DOMAIN C: PATIENT MANAGEMENT

+ What are your specific management recommendations for this patient?

  • I would call the patient or see her in the office, depending on when the lab results returned and how imminent her follow-up appointment with me is. I would discuss the need to start oral corticosteroids (prednisone) and discuss a rheumatologist referral, as I have concerns about rheumatologic disease at this point, namely polymyalgia rheumatica. I would also discuss polymyalgia as a diagnosis and explain what it means and how it is treated. I would ensure all questions are answered to the patient’s satisfaction.
 

DOMAIN D: SYSTEMS-BASED PRACTICE

The patient agrees to start oral corticosteroids.

+ How would you make your decision on what dosage of steroids to start this patient on?

  • In the immediate term I would review published guidelines from the American College of Rheumatology on corticosteroid dosing in suspected polymyalgia rheumatica. If unsatisfactory, I would reach out to the consulted rheumatologist for recommendations until they are able to evaluate the patient and assume care.
 

DOMAIN E: INTERPERSONAL AND COMMUNICATION SKILLS

The patient returns to your office 6 months later. She states that her diseased has caused her blindness, and she has had to file for disability because of this. This is the role-playing portion of this case. I will be acting as the patient.
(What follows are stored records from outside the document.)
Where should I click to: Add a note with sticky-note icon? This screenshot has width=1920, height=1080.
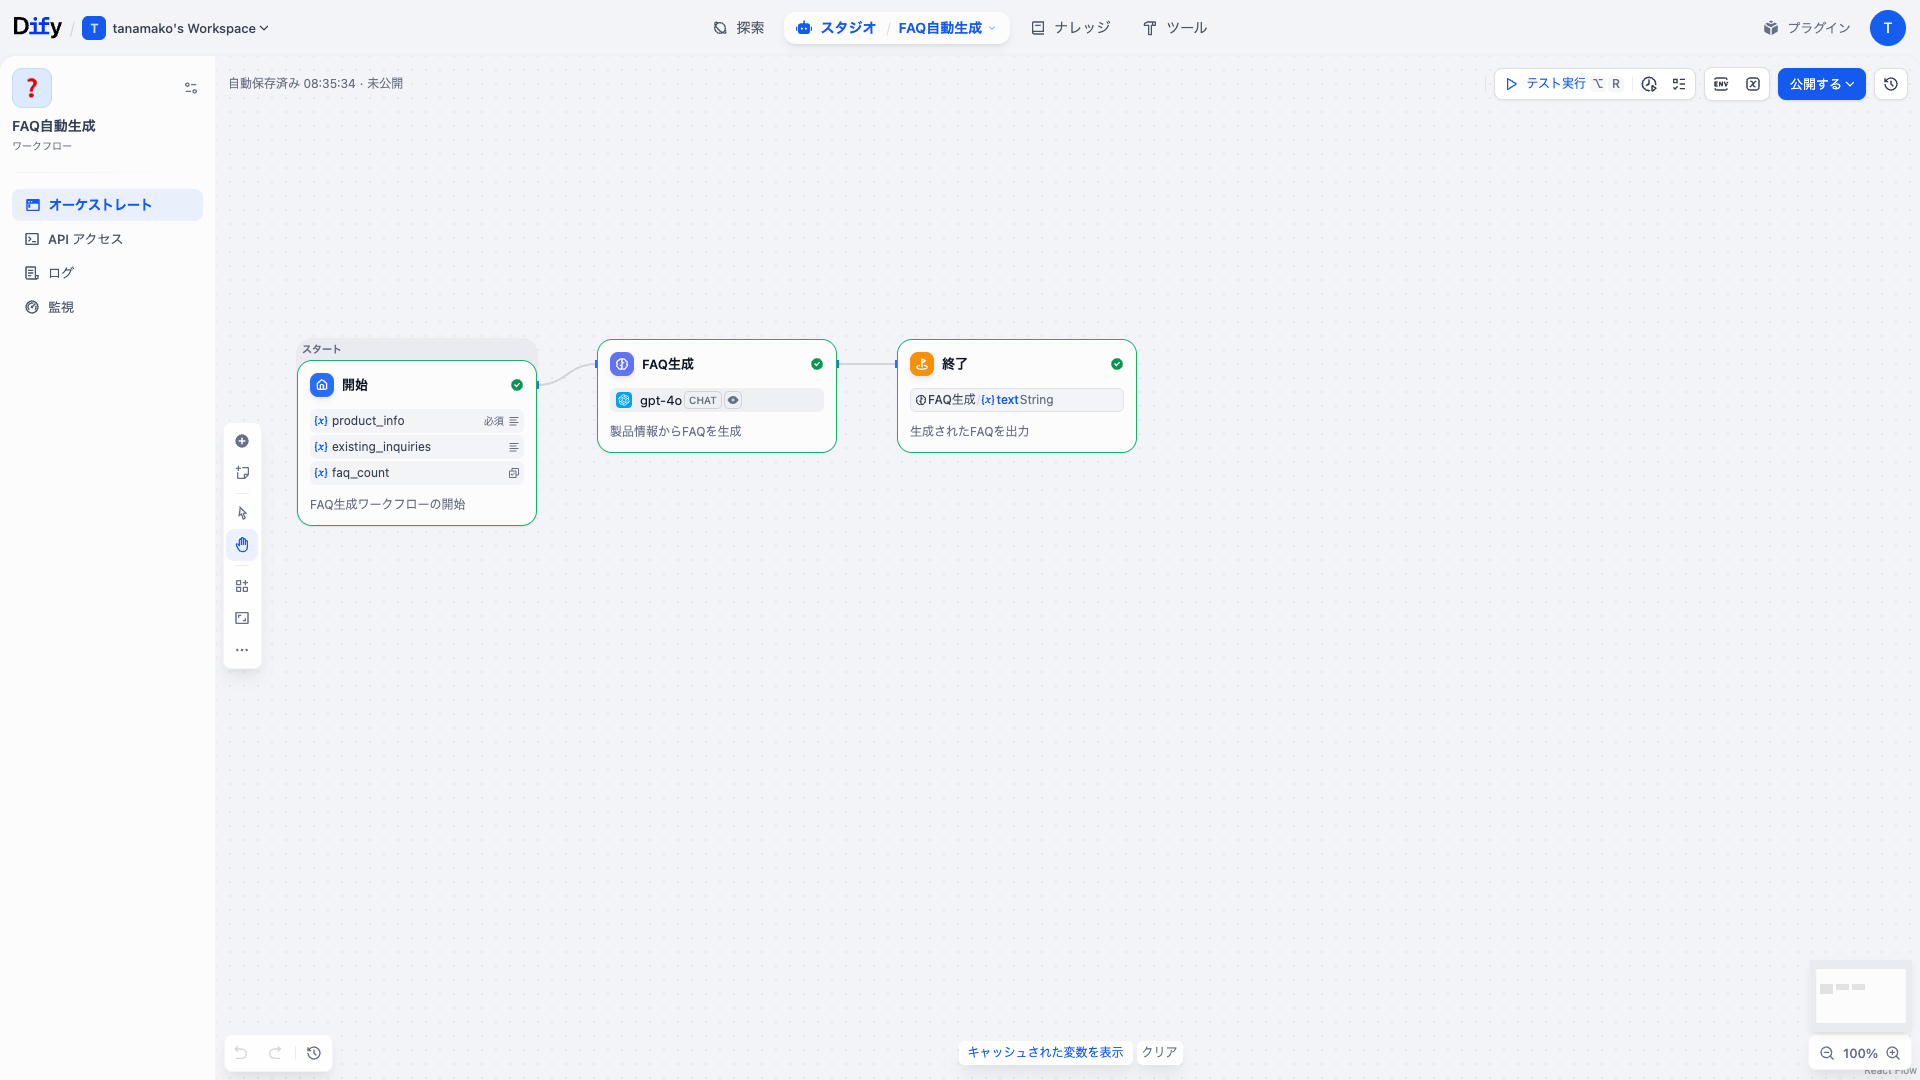(x=242, y=473)
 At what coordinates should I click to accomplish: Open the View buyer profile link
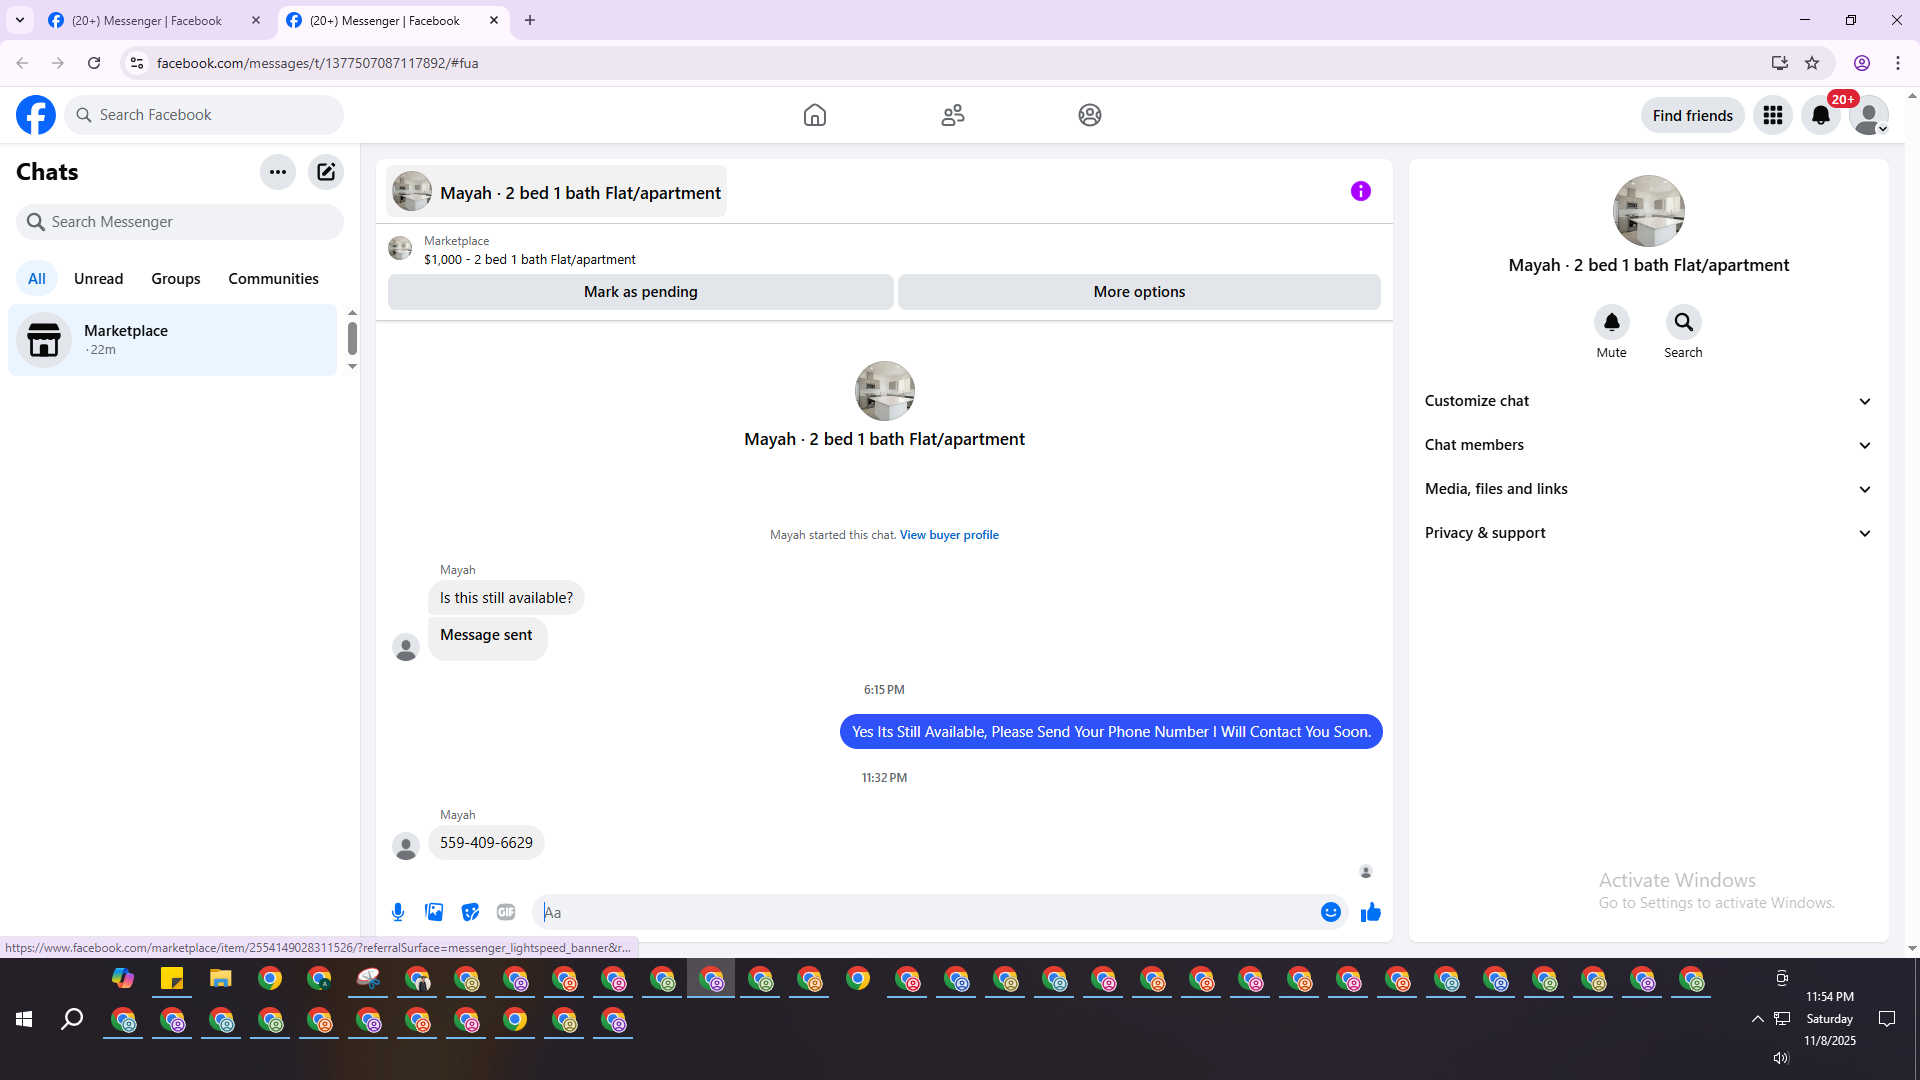[x=948, y=535]
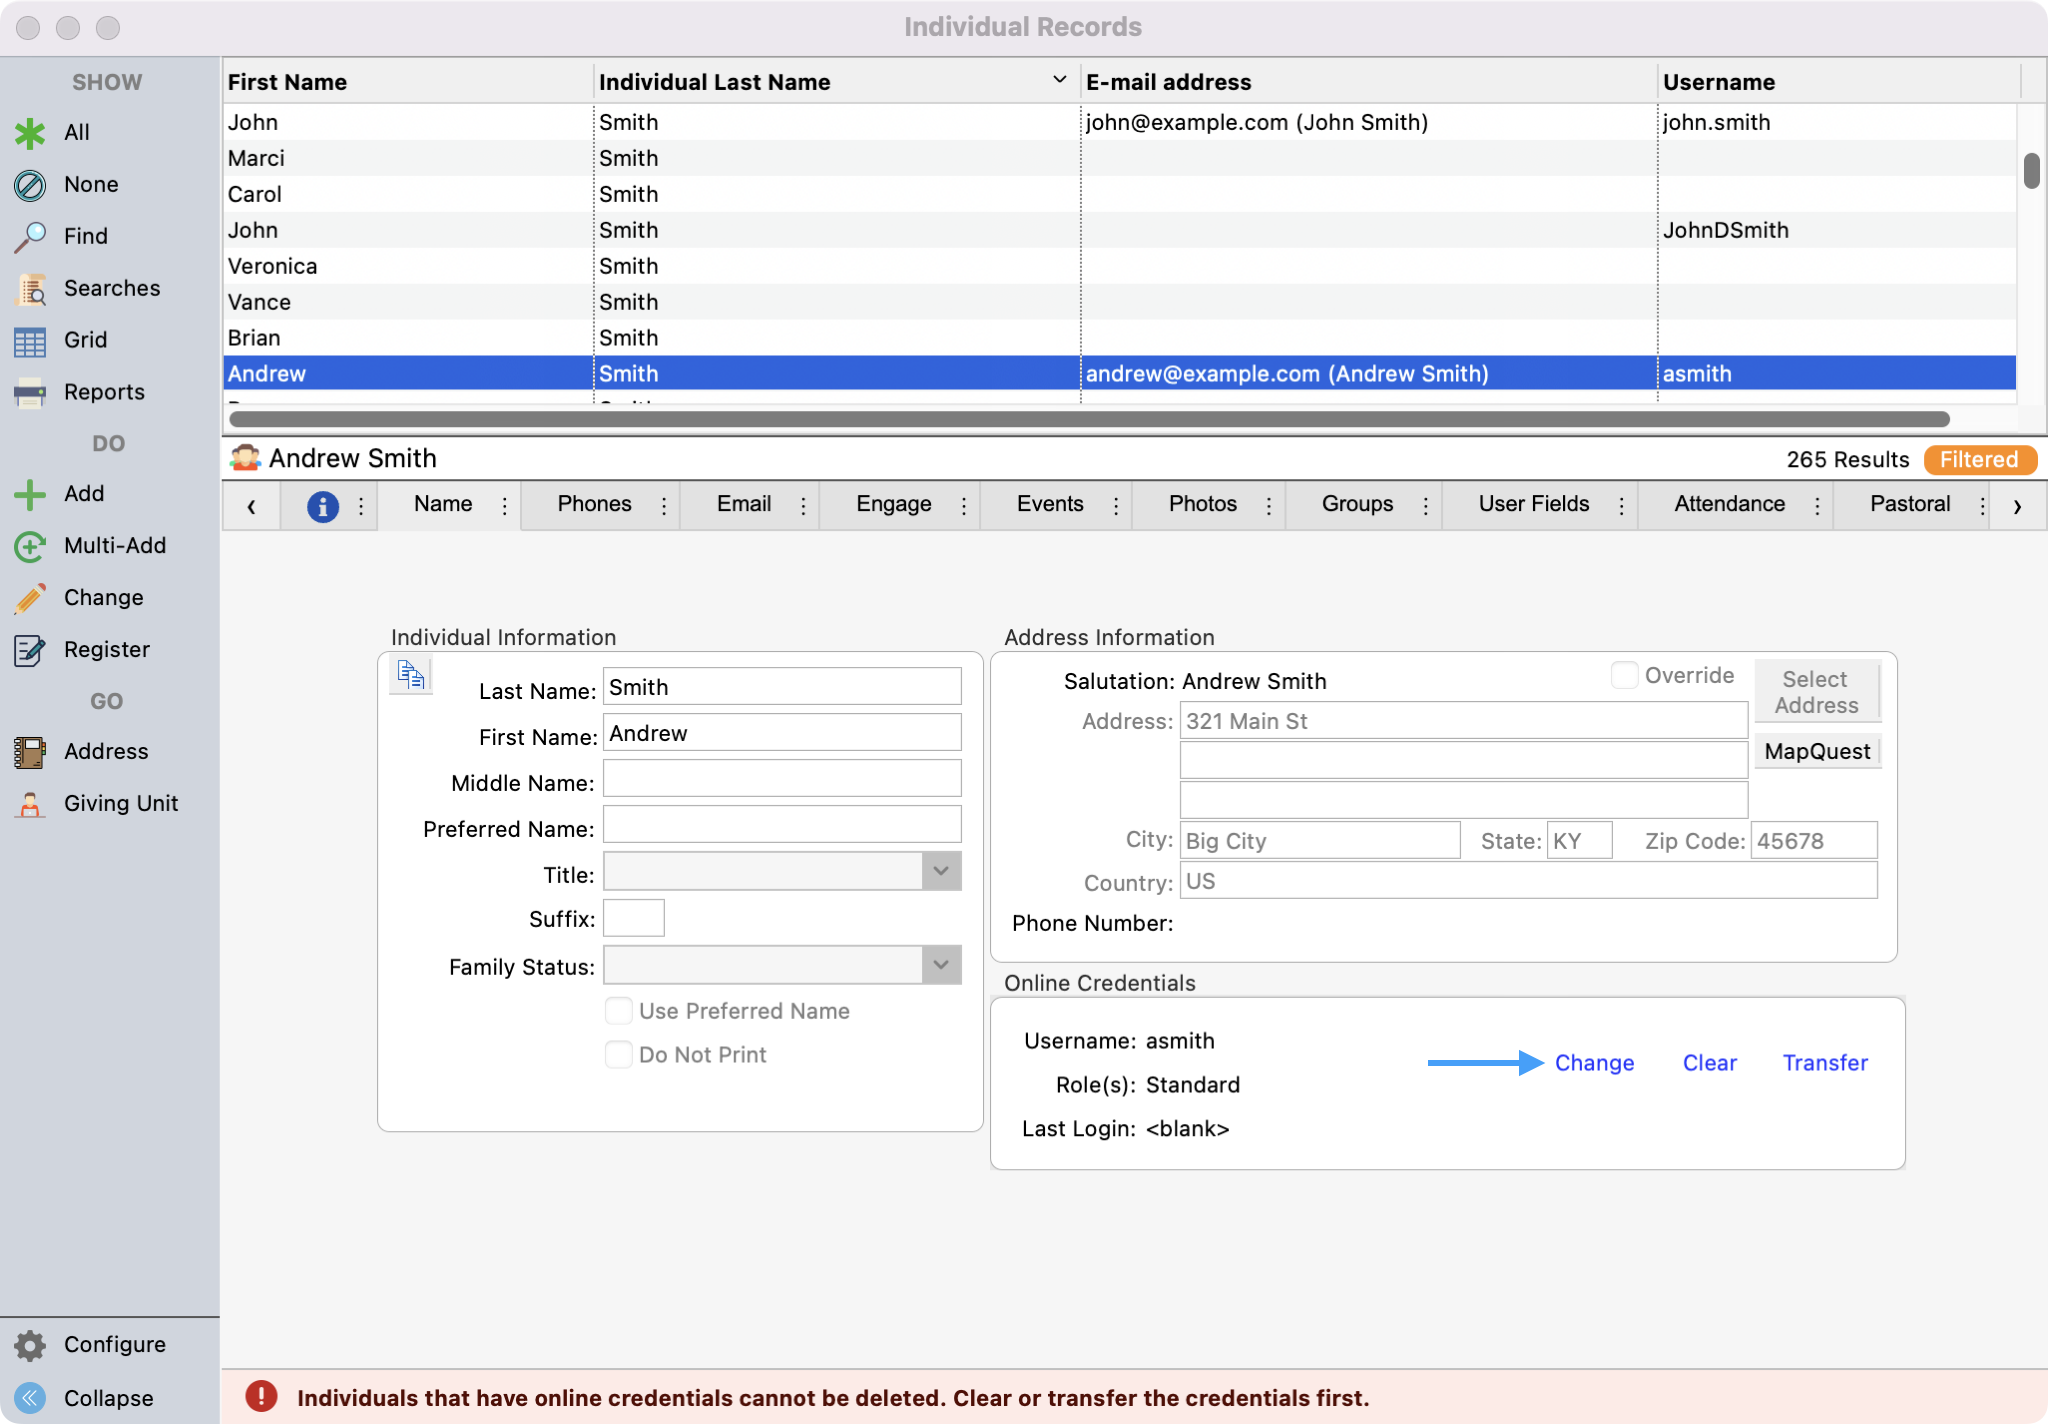2048x1424 pixels.
Task: Open the Family Status dropdown
Action: [940, 965]

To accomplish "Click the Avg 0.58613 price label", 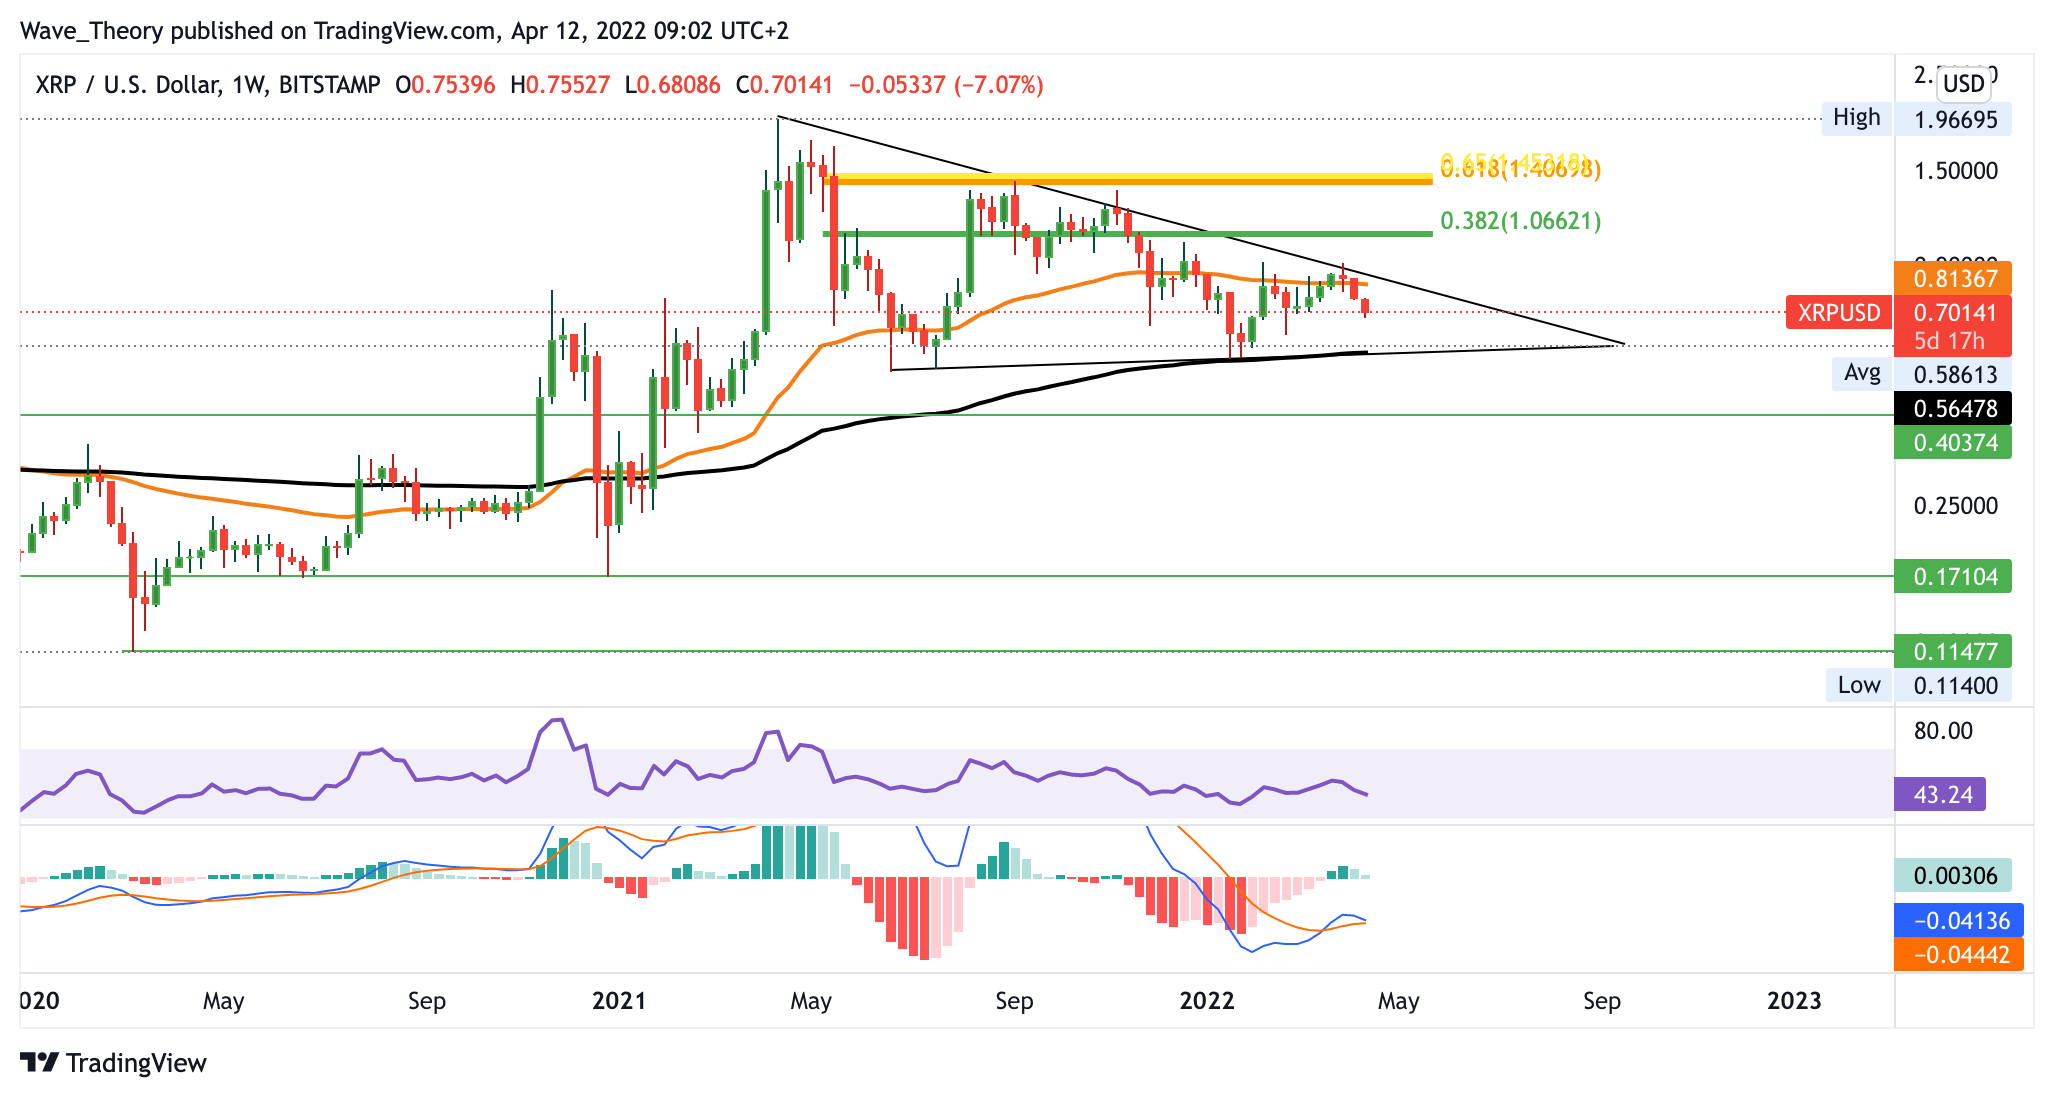I will [x=1954, y=375].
Patient: “Doctor, frankly, I am extremely disappointed and upset with you. You made me go blind! I can no longer see my family or other loved ones because of your mismanagement. My life is ruined. I seriously hope you retire soon.”

+ Your response?

  • “I am so sorry that your condition has led to blindness. That must be so incredibly difficult and life-changing. Unfortunately your condition (PMR) is known to be related to another condition called temporal arteritis (GCA), which itself can lead to blindness. However, at your visit with me, you exhibited no signs or symptoms that would suggest you required urgent treatment or workup for potential GCA. We started you on oral corticosteroids and referred you to a rheumatologist for further management of this rheumatologic condition. I also made certain to follow all of the guidelines exactly as published by the American College of Rheumatology for this condition, as is documented in the electronic medical record. Again, I am so sorry that this condition has led to this life-changing disability for you. I want you to know that I am here for you if there is anything you would like me to assist with in the future, including directing your physical therapy (if needed at this point), or for any other problems that might arise within my expertise. I would also be more than happy to reach out to your rheumatologist to discuss your case personally. Are there any other questions you have that I can help answer today?”
  • The key here is to remember to ally yourself with the patient (always “you and the patient vs. the problem”, not “you vs. the patient”, even if the patient appears adversarial. It is ok to politely but firmly re-establish that you followed all proper guidelines, and that unfortunately sometimes we cannot predict how diseases will progress. In all likelihood this patient will not have progressed to full-blown GCA/blindness in the real world, as she exhibited no red flags to warrant aggressive steroids and temporal artery biopsy. Low-dose steroids are the mainstay of treatment for PMR in the absence of signs or symptoms of GCA/temporal arteritis.